Write out every one of the rows below as a JSON list of strings, one string per line, with blank lines omitted.

**Collected data entries**:
::::
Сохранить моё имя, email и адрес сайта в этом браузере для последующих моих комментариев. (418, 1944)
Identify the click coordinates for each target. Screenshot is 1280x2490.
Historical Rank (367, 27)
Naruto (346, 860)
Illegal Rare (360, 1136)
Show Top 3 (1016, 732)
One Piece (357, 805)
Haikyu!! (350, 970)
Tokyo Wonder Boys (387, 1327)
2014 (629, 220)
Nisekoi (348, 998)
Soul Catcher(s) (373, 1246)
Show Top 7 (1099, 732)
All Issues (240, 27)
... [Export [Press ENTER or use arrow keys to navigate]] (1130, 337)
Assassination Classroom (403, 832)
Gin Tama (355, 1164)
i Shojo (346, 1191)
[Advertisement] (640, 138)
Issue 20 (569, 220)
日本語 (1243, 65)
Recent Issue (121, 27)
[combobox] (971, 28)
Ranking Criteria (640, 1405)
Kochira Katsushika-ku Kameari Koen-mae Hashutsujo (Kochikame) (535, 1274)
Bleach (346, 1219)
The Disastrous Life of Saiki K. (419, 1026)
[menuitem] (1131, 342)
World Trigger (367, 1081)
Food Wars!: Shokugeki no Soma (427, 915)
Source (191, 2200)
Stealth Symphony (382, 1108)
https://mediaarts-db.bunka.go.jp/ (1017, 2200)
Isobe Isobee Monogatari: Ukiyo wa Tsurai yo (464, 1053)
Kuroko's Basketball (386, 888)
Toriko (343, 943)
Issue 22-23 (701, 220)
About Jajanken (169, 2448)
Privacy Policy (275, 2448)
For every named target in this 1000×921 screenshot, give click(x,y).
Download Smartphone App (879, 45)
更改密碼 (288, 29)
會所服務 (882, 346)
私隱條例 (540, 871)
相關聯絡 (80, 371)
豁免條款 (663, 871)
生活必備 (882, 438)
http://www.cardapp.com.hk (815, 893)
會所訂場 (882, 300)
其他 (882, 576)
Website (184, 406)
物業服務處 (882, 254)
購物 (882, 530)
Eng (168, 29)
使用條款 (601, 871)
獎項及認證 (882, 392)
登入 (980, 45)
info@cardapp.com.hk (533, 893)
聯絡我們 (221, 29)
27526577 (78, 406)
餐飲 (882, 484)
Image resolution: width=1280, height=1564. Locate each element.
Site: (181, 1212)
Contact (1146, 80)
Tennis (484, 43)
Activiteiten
::::
**EXERCISE RESPONSE**:
[
  "Сохранить моё имя, email и адрес сайта в этом браузере для последующих моих комментариев. (418, 1944)",
  "Identify the click coordinates for each target. Screenshot is 1280x2490.",
  "Historical Rank (367, 27)",
  "Naruto (346, 860)",
  "Illegal Rare (360, 1136)",
  "Show Top 3 (1016, 732)",
  "One Piece (357, 805)",
  "Haikyu!! (350, 970)",
  "Tokyo Wonder Boys (387, 1327)",
  "2014 (629, 220)",
  "Nisekoi (348, 998)",
  "Soul Catcher(s) (373, 1246)",
  "Show Top 7 (1099, 732)",
  "All Issues (240, 27)",
  "... [Export [Press ENTER or use arrow keys to navigate]] (1130, 337)",
  "Assassination Classroom (403, 832)",
  "Gin Tama (355, 1164)",
  "i Shojo (346, 1191)",
  "[Advertisement] (640, 138)",
  "Issue 20 (569, 220)",
  "日本語 (1243, 65)",
  "Recent Issue (121, 27)",
  "[combobox] (971, 28)",
  "Ranking Criteria (640, 1405)",
  "Kochira Katsushika-ku Kameari Koen-mae Hashutsujo (Kochikame) (535, 1274)",
  "Bleach (346, 1219)",
  "The Disastrous Life of Saiki K. (419, 1026)",
  "[menuitem] (1131, 342)",
  "World Trigger (367, 1081)",
  "Food Wars!: Shokugeki no Soma (427, 915)",
  "Source (191, 2200)",
  "Stealth Symphony (382, 1108)",
  "https://mediaarts-db.bunka.go.jp/ (1017, 2200)",
  "Isobe Isobee Monogatari: Ukiyo wa Tsurai yo (464, 1053)",
  "Kuroko's Basketball (386, 888)",
  "Toriko (343, 943)",
  "Issue 22-23 (701, 220)",
  "About Jajanken (169, 2448)",
  "Privacy Policy (275, 2448)",
  "For every named target in this 1000×921 screenshot, give click(x,y).",
  "Download Smartphone App (879, 45)",
  "更改密碼 (288, 29)",
  "會所服務 (882, 346)",
  "私隱條例 (540, 871)",
  "相關聯絡 (80, 371)",
  "豁免條款 (663, 871)",
  "生活必備 (882, 438)",
  "http://www.cardapp.com.hk (815, 893)",
  "會所訂場 (882, 300)",
  "其他 (882, 576)",
  "Website (184, 406)",
  "物業服務處 (882, 254)",
  "購物 (882, 530)",
  "Eng (168, 29)",
  "使用條款 (601, 871)",
  "獎項及認證 (882, 392)",
  "登入 (980, 45)",
  "info@cardapp.com.hk (533, 893)",
  "聯絡我們 (221, 29)",
  "27526577 (78, 406)",
  "餐飲 (882, 484)",
  "Image resolution: width=1280, height=1564. Locate each element.",
  "Site: (181, 1212)",
  "Contact (1146, 80)",
  "Tennis (484, 43)",
  "Activiteiten"
]